Algumas amizades vêm de longe no tempo, outras
cabem-nos por acaso como a do Manuel Silveira (pseudónimo), que começou por uma
discussão na garagem onde eu tinha ido trocar os pneus do carro, e ele, um
desconhecido, a argumentar que era perito no assunto, tanto insistiu que me
convenceu e escolhi uma marca diferente daquela que sempre tinha usado.
Acabámos por ir ao café, seguiram-se uns almoços, a intimidade foi crescendo e somos bons amigos,
mau grado ser ele ferrenho na visão esquerdista que tem da política, e mostrar-se
um assanhado activista de certas causas da apressada modernidade, enquanto eu
me inclino para a certeza de que Roma e Pavia não se fizeram num dia.
Creio que foi em Março ou Abril que se deu no Silveira
uma reviravolta, e desde então pouco é o que lhe interessa, parece esquecido do
fanatismo político, da pressa que antes tinha de acompanhar as mudanças da
sociedade e converter meio mundo.
Pelo que aos poucos vai contando, deve-se isso ao
acaso de que ao regressar de uma visita ao tio que vive em Pinhel, ter sentido
um estranho impulso de visitar Trancoso, onde nunca tinha estado.

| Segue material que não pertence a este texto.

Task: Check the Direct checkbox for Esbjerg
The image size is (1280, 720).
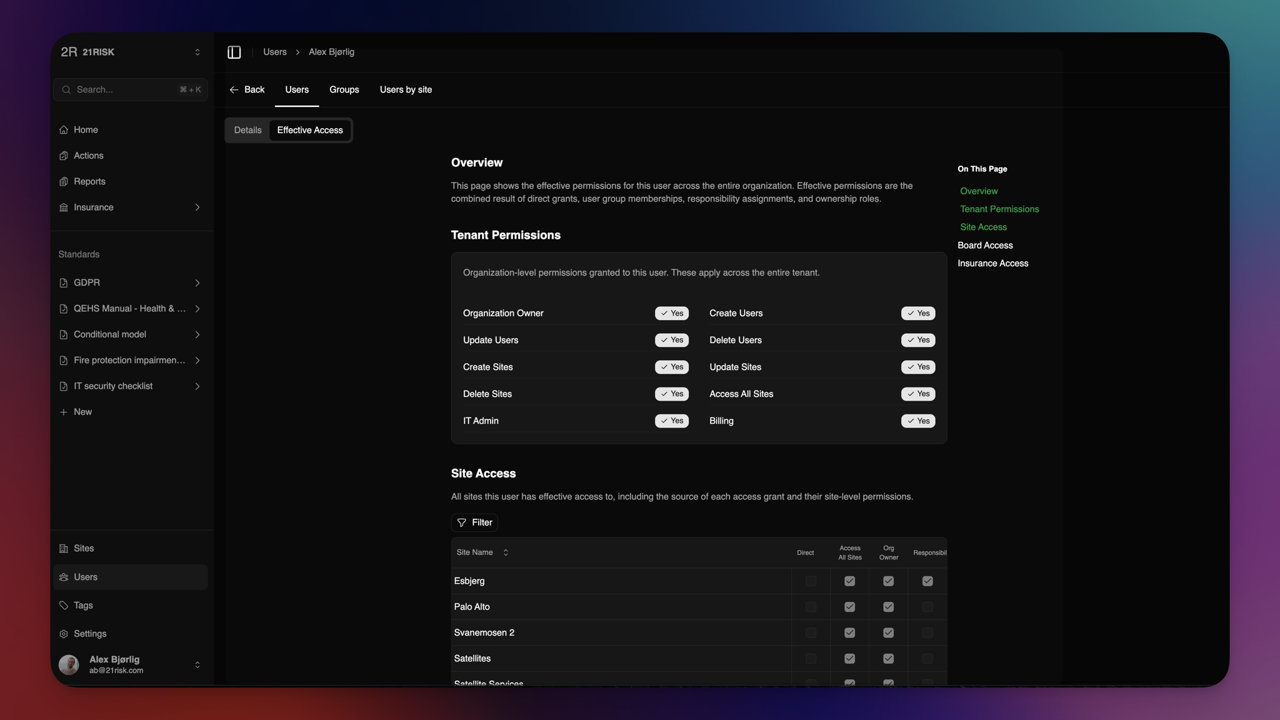Action: click(x=811, y=580)
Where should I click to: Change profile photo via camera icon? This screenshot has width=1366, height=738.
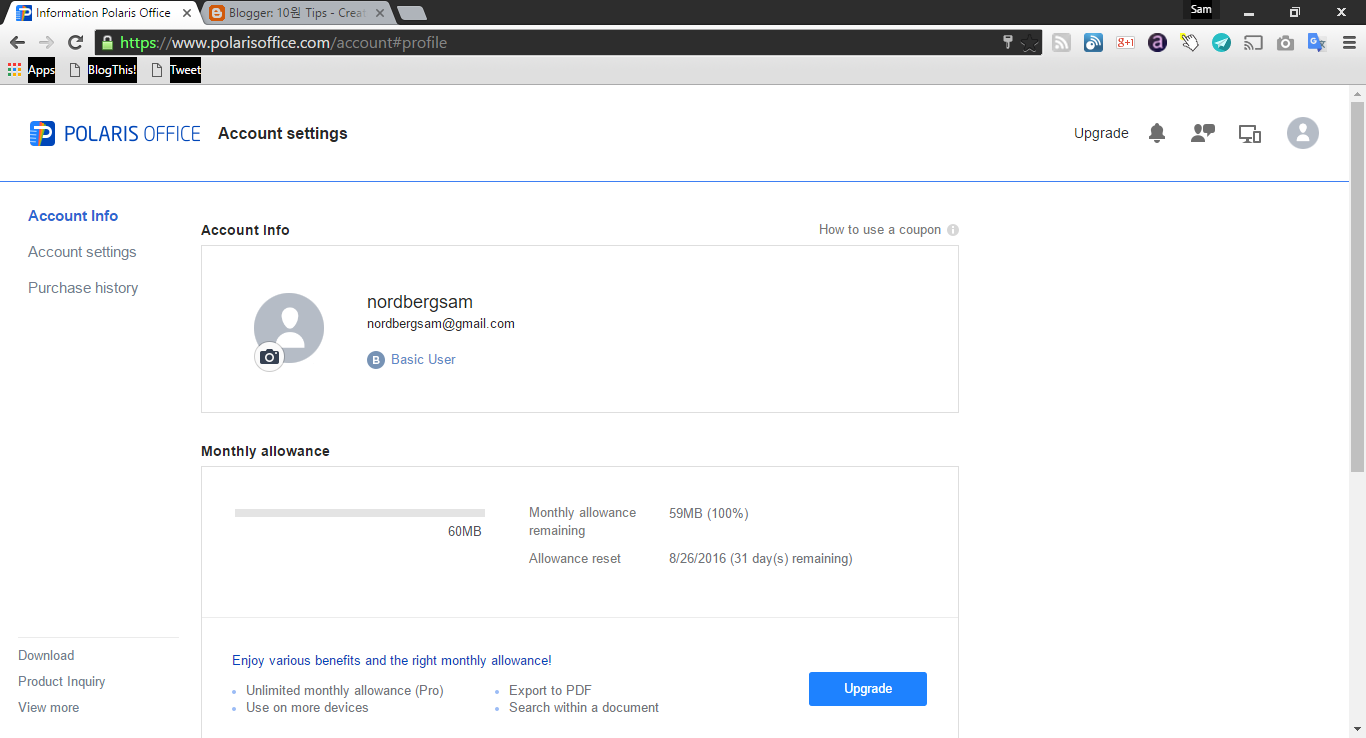tap(269, 357)
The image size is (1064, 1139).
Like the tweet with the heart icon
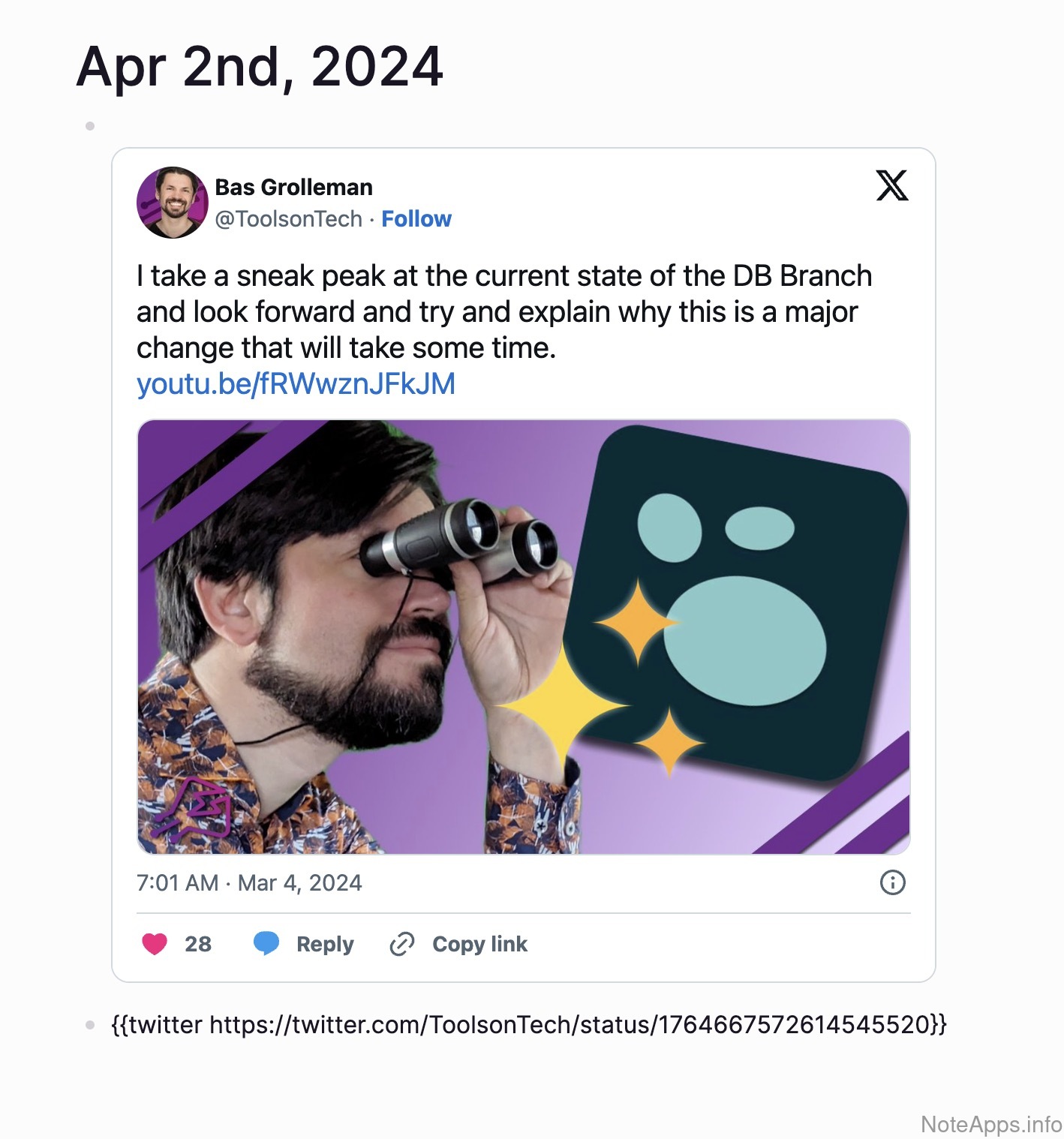tap(155, 943)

Deu umas
voltas, descansou numa esplanada a beber cerveja e de súbito, como se uma força
o empurrasse, ele, que nunca foi de religiões, entrou na igreja e estava ali
parado a olhar em redor, sem saber porquê, quando uma idosa lhe disse que se
andava à procura do túmulo do Bandarra era ao pé da porta do lado direito.
Jura que não consegue explicar, porque não fazia ideia
de quem o Bandarra fosse, nunca ouvira falar, mas é tanto o que nele mudou que já
esteve a ponto de consultar um psicanalista, do que à última hora desistiu, por
estar certo de que o que sente não são obsessões mas avisos, verdadeiras mensagens
que umas vezes o embaralham por não conseguir interpretá-las, ou o assustam de
tal maneira que se pergunta se não será sua obrigação dá-las a conhecer, torná-las
públicas.
Por enquanto nem a mulher o sabe, e o que contou ao
Barbosa e a mim jurámos-lhe que fica entre nós, só muito por alto podemos
aludir a certas profecias, como por exemplo que não é por acaso que Lisboa vai
ter um sistema de alarme para tsunamis, que antes do fim do ano um conhecido político escapará a um atentado
à bomba, no céu do Alentejo vão-se dar estranhos
fenómenos, vem aí um escândalo de deixar na sombra os que conhecemos.